* BEGIN Given records *

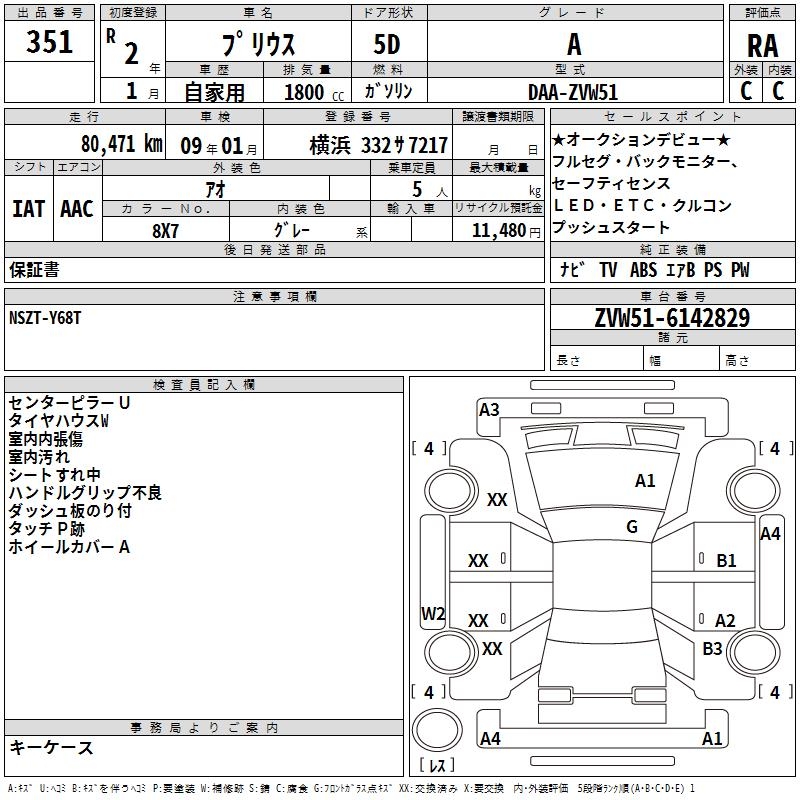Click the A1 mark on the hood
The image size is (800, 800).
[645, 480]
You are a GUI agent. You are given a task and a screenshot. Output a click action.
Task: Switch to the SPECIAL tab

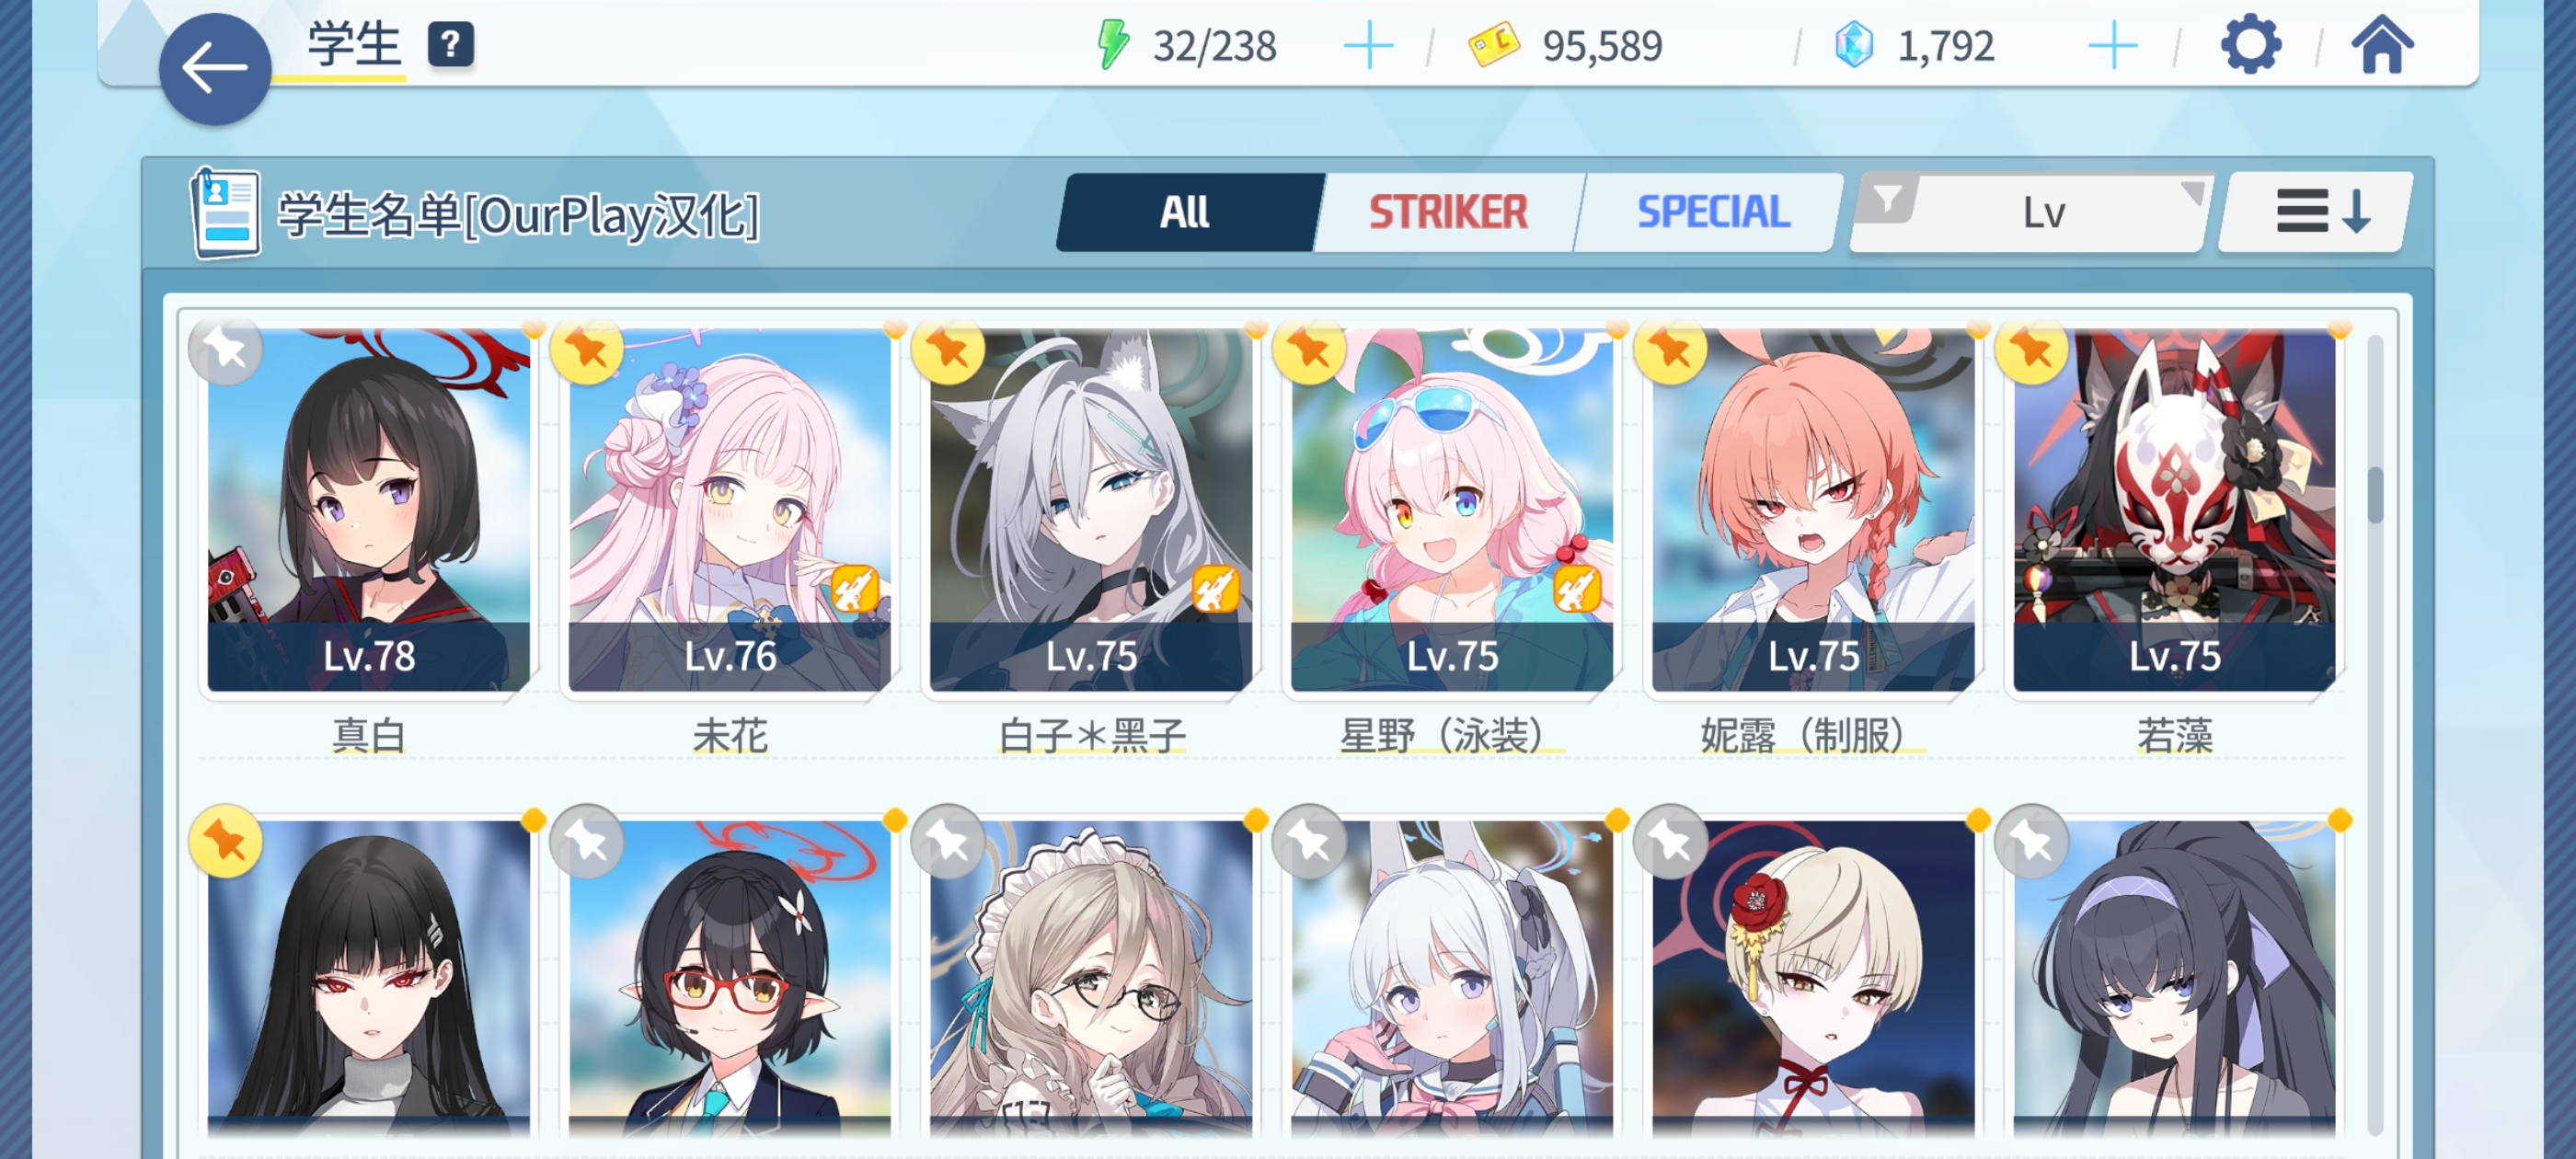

* END Given records *

Challenge: In the records, take the part that opens with the line containing "You are a GUI" and runs through the end, and rewrite it with "screenshot" swapped for "screen capture" and nothing else changed. Return only that part, without the pictures.

Task answer:
You are a GUI agent. You are given a task and a screen capture. Output a click action.
Task: Switch to the SPECIAL tab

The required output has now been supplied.